Cation-ordered perovskite-type anode and cathode materials for solid oxide fuel cells

In this work selected cation-ordered perovskite-type anode and cathode materials were investigated in terms of their possible application in intermediate temperature solid oxide fuel cells (IT-SOFC). Their phase composition, oxygen content, chemical diffusion coefficient of oxygen D and surface exchange coefficient K, chemical stability in relation to ceria electrolyte, and stability of the anode material in reducing atmosphere were studied. It was found that Sr_0.5Ba_1.5CoMoO _{6 - δ} anode material exhibits Fm-3m symmetry with B-site rock salt-type cation ordering, while YBaCo₂O_{5 + δ} cathode material possesses P4/mmm space group with A-site layered-type cation ordering. In the case of SmBa_0.5Sr_0.5Co _1.5Fe_0.5O_{5 + δ} compound, partial (> 70 wt.%) A-site layer-type ordering was observed. Electrical conductivity σ of Sr_0.5Ba_1.5CoMoO_{6 - δ} anode material is much lower (< 0.1 S·cm^{- 1}), as compared to the studied cathode materials, for which σ > 100 S·cm^{- 1} in 600-800 °C temperature range was measured. However, in reducing conditions, conductivity of Sr_0.5Ba_1.5CoMoO_{6 - δ} is significantly enhanced (~ 0.5 S·cm^{- 1}).
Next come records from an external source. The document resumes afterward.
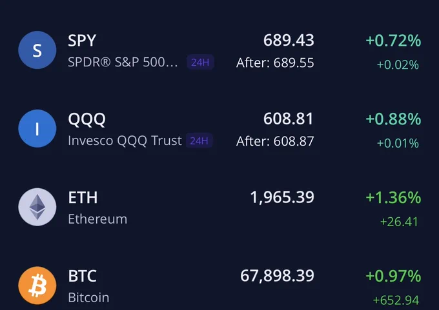Toggle SPY change display +0.72%
Image resolution: width=439 pixels, height=310 pixels.
[393, 41]
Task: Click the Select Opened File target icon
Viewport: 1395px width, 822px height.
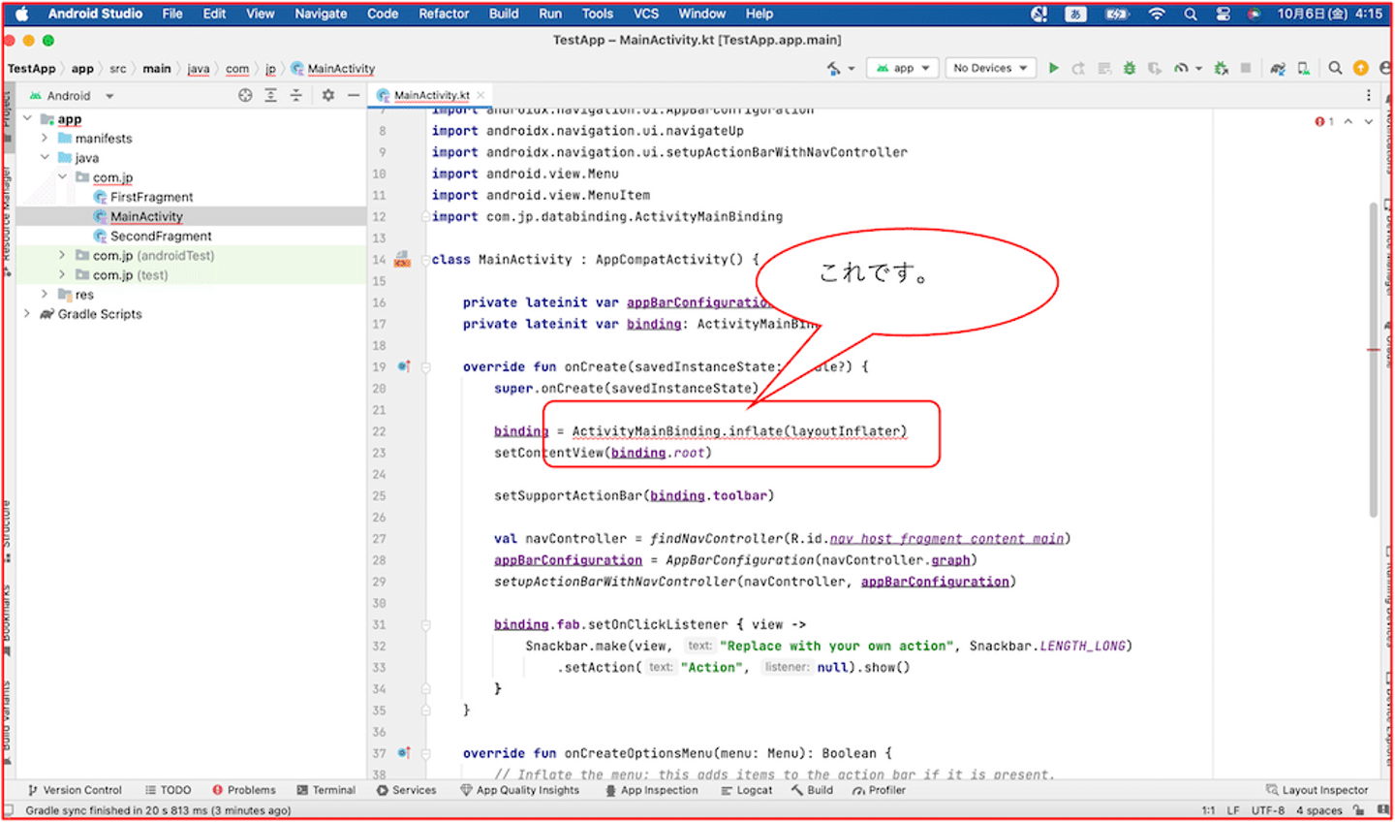Action: point(245,95)
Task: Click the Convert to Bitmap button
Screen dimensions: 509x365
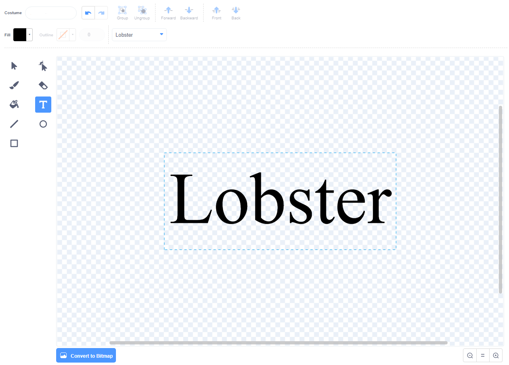Action: (x=86, y=355)
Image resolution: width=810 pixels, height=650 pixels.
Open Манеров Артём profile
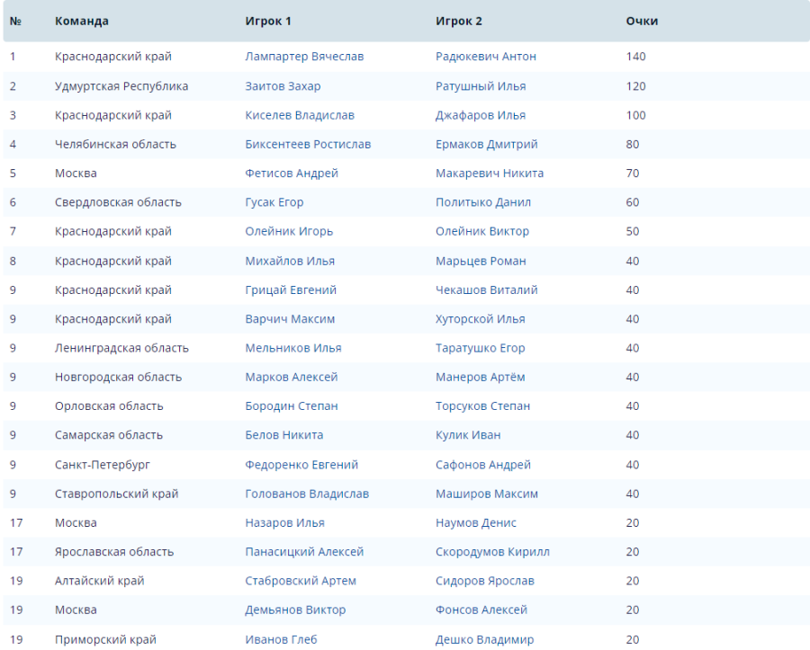(481, 377)
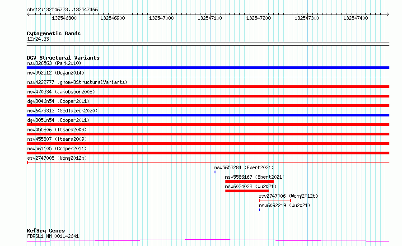The width and height of the screenshot is (402, 246).
Task: Click the small blue nsv5653284 marker
Action: coord(215,172)
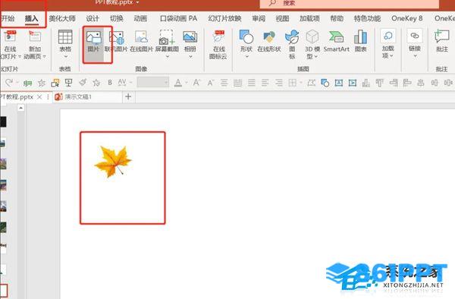Add a new document tab with plus

pyautogui.click(x=128, y=96)
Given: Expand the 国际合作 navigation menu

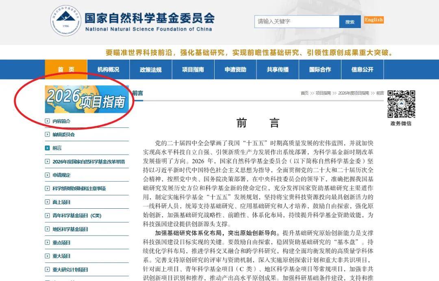Looking at the screenshot, I should (x=320, y=69).
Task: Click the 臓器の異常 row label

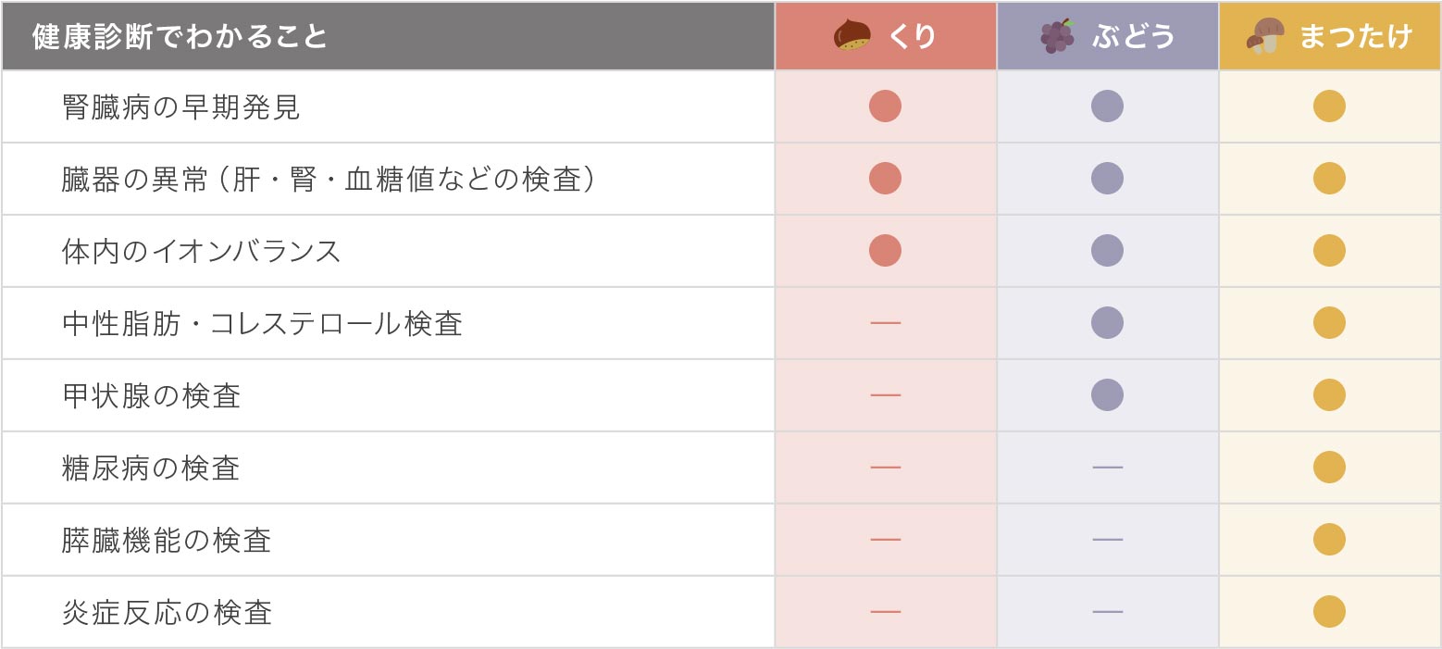Action: pos(329,180)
Chemical stability studies at 1000°C revealed that YBaCo₂O_{5 + δ} reacts with Ce_0.8Gd_0.2O_1.9, while SmBa _0.5Sr_0.5Co_1.5Fe_0.5O _{5 + δ} remains stable. In the case of Sr_0.5Ba _1.5CoMoO_{6 - δ} compound, long time annealing in reducing atmosphere of 5 vol.% H₂ in Ar at 800°C caused decomposition of the material. Despite poor stability of the anode material in reducing conditions, relatively good performance of constructed H₂ | Sr_0.5Ba_1.5CoMoO_{6 - δ} | Ce _0.8Gd_0.2O_1.9 | SmBa_0.5Sr _0.5Co_1.5Fe_0.5O_{5 + δ} IT-SOFCs was recorded.